As democratic financial institutions owned by their members, credit unions can trace their roots back to Germany to the late 1840s, where Hermann Schultz-Delitzsch organized a cooperative mill, bakery and other cooperative credit endeavours (1848), and Frederich Wilhelm Raiffeisen organized a similar cooperative for farmers (1864). A key player instrumental in fighting loan sharks with credit unionism in the USA was Edward Filene (1921). After spreading through continental Europe and America in the late 19th century, the first Credit Union in Trinidad and Tobago was founded in 1945.
The story of the local Credit Union movement began when Malcolm Milne, a San Fernando solicitor and member of the Catholic Laity, accidentally stumbled on the concept while browsing through a copy of the Catholic Digest. He immediately saw these institutions as a means for economic emancipation of the masses because Credit Unions were open to all, regardless of colour, creed or class.

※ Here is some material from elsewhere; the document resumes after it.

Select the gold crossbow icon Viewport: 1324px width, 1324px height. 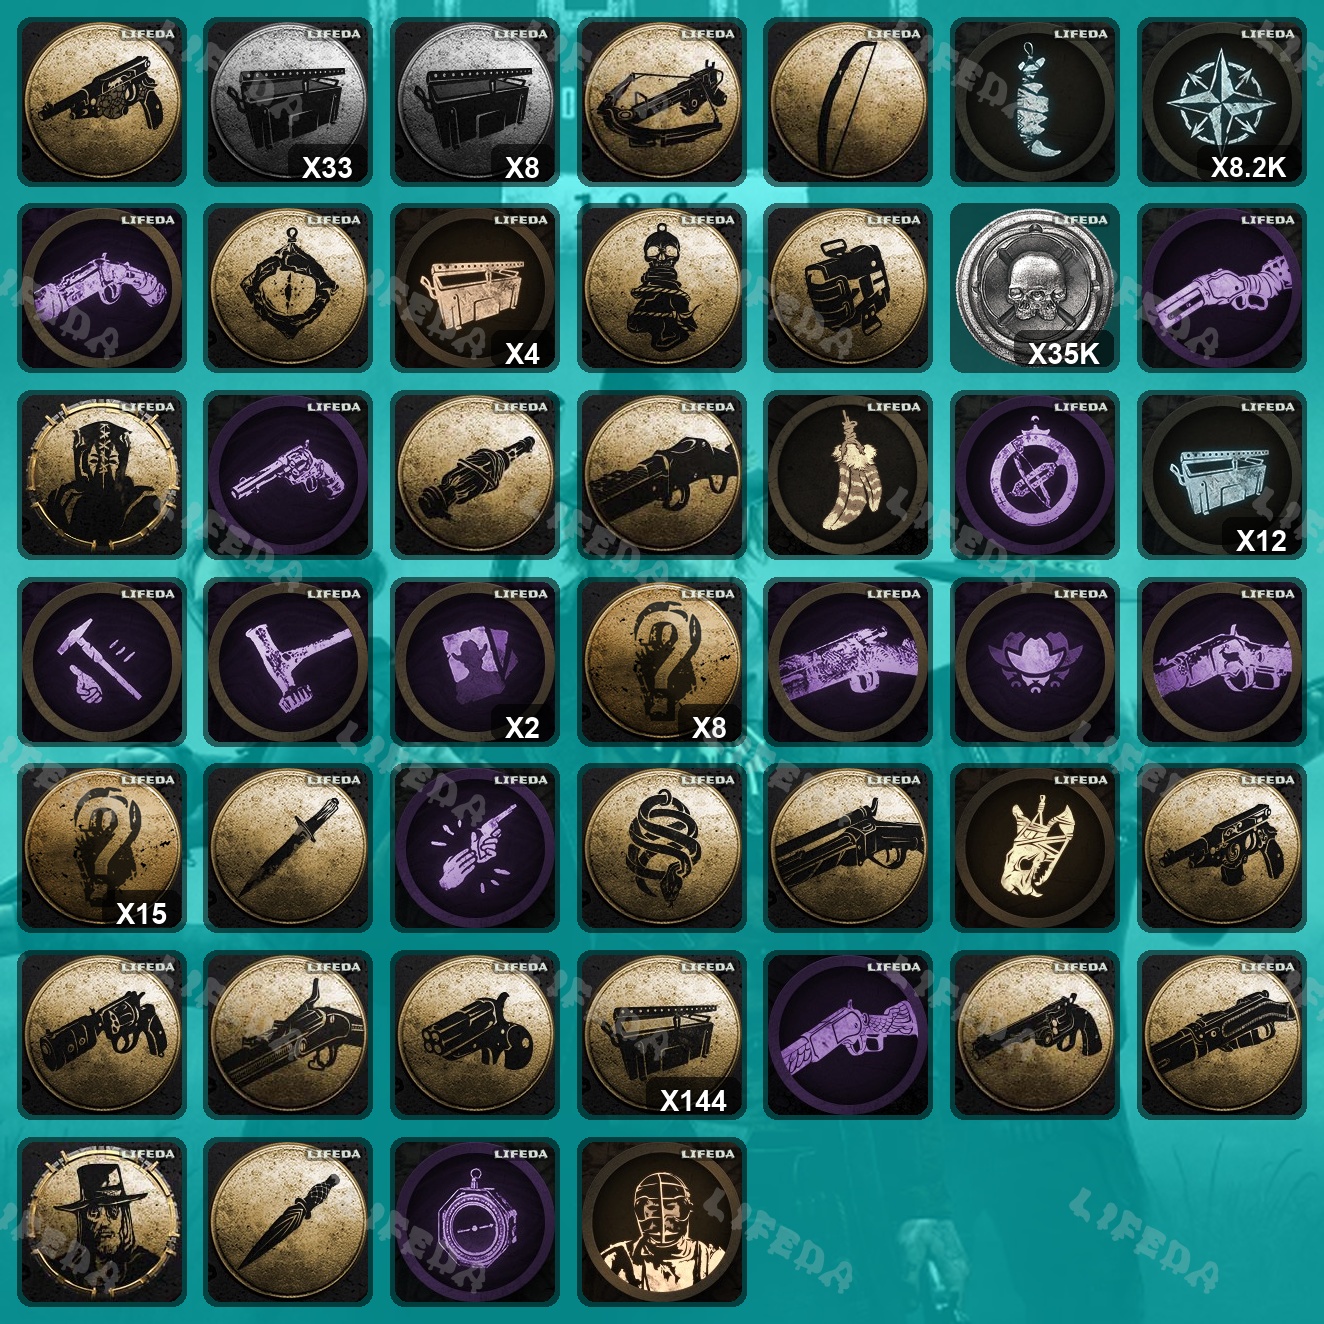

Credit Unions provided the poor with a chance to be part of formal savings and loan institutions where the interests were those of its members, and the decisions taken can be controlled by the members. When in December 1945 the Ordinance legitimising the operations of Credit Unions was passed, a crucial window of opportunity was provided for members to access loans for provident and productive purposes. The decade following the passing of the Credit Union Society Ordinance, No. 48 of 1945, saw some 90 new Credit Unions registering between 1946 and 1950. Their attraction to members of the public was so strong that well over 500,000 persons became members of credit unions.
PSCU Credit Union, registered in 1966 and celebrating more than 50 years of existence, has empowered thousands of its members, and has contributed meaningfully to the improvement in their standard of living and quality of life.